The Korean comedy thriller film “Parasite,” directed by Bong Joon-Ho, made quite an impact and broke many records during awards season this year.
“Once you overcome the 1-inch-tall barrier of subtitles, you will be introduced to so many more amazing films,” Joon-Ho said in his acceptance speech in January for the Golden Globe Award for Best Foreign Language Film.
If “Parasite” opened the door of foreign films for you, then consider these as your next to watch. Like the Academy Award-winning film, these poignant stories and provocative cinematography will leave you reflecting about the state of society and of the human condition long after the credits roll.
‘Force Majeure’ (2014)
You know the drill: Avalanche threatens family eating on a rooftop in the French Alps, dad grabs his phone and runs away, mom is left holding onto the kids as the rooftop is covered in avalanche smoke, family members are left physically intact and emotionally injured. The Swedish comedic drama, “Force Majeure,” directed and written by Ruben Östlund, is filled with subtle questions of societal gender roles, expectations and perceptions of masculinity.
Long, lingering shots force viewers to step into the characters’ shoes and confront these emotional issues head-on, no matter how brutally awkward each scene may be. Östlund’s dark humor nicely contrasts with the heavy emotional toll that the family goes through, being enough to leave you thinking whether your own friends and loved ones would “Force Majeure” you and abandon you when confronted with a clear and present danger.
‘The Handmaiden’ (2016)
Based off the historical novel “Fingersmith” by Sarah Waters, “The Handmaiden,” directed by Park Chan-wook, is an intense South Korean psychological erotic thriller that is split into three chapters, each told through a different perspective, which keeps viewers in suspense and anticipation as the story unfolds.
The complex storyline of betrayals, double-crosses and surprising twists combined with beautifully shot scenes, incredibly composed music and captivating characters all add to the hypnotizing effect the film has. Like in “Parasite,” Chan-wook expertly knows how to insert a tone of fine-drawn discomfort through theatrical elements such as subtle humor and the unveiling of distressing secrets to make viewers uncomfortable. Not many movies leave me feeling stunned at the end, but “Parasite” and “The Handmaiden” are definitely at the top of that list.
In 2018, the Japanese drama “Shoplifters” won the highest prize awarded at the Cannes Film Festival, the Palme d’Or. The film, directed by Hirokazu Koreeda, takes its time to fully immerse viewers into the impoverished world of a family that shoplifts to stay afloat. The family members are not connected by blood, but by the love they have and give to one another, emphasizing the universal idea mentioned throughout the film that familial bond is stronger when people choose their own family.
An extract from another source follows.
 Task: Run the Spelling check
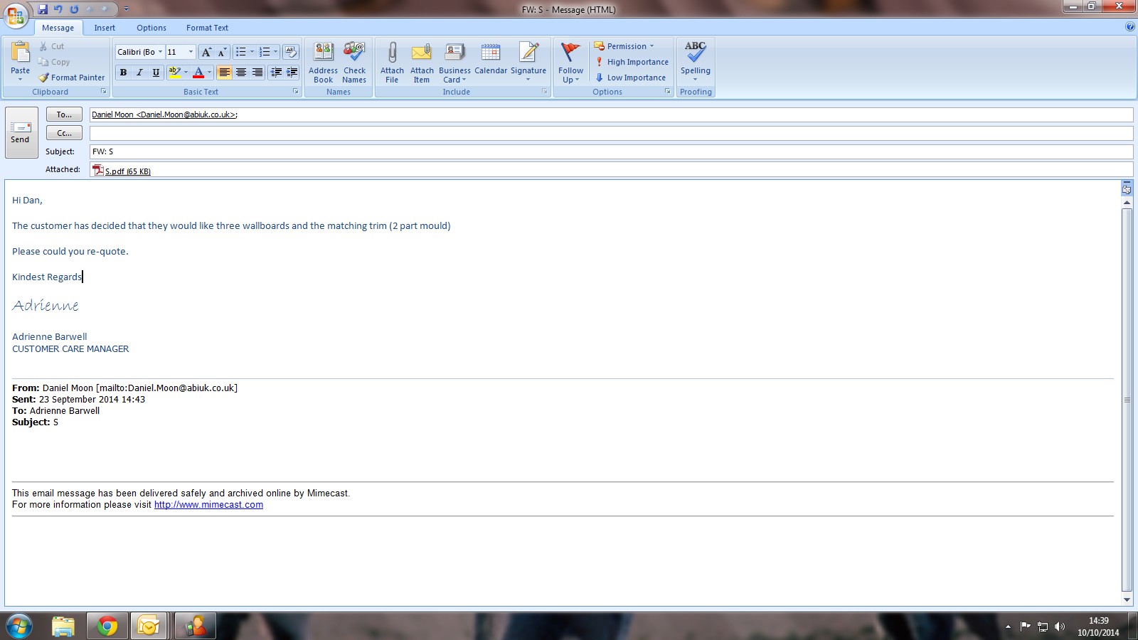pos(695,53)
“Shoplifters” is a quiet film that chooses to display how strikingly honest, vulnerable and human its characters are, with their most stirring scenes displaying their pure emotional rawness in the climax of the film. If the tense drama in “Parasite” stressed you out, then you might appreciate the slower change of pace with “Shoplifters.”
To end things on a lighter note, “Amelie,” otherwise known as “Le Fabuleux Destin d’Amélie Poulain,” is a lighthearted romantic comedy that is an absolute delight to watch. The dreamy atmosphere as well as the vibrant color palette sets the movie in a charming world where the main character Amelie engages in missions to bring others happiness. The story about the beauty of love and the idea of enjoying life gave me a warm, sunshiney feeling that left me in a good mood for the rest of the day.
The film is so wholesome, full of life and fun to watch that it can withstand numerous rewatchings and constant recommendations. “Amelie” is probably the most well-known film compared to the rest of the movies on this list, enjoying popularity from film fans and regular moviegoers alike. Director Jean-Pierre Jeunet does a great job of capturing romance in a way that isn’t just about love, but the love of love itself.
The world of film outside of English-speaking movies is excitingly vast. Watching international films can introduce new perspectives and open up understandings for different cultures. Hopefully this list and “Parasite” can help if you want to overcome that 1-inch barrier.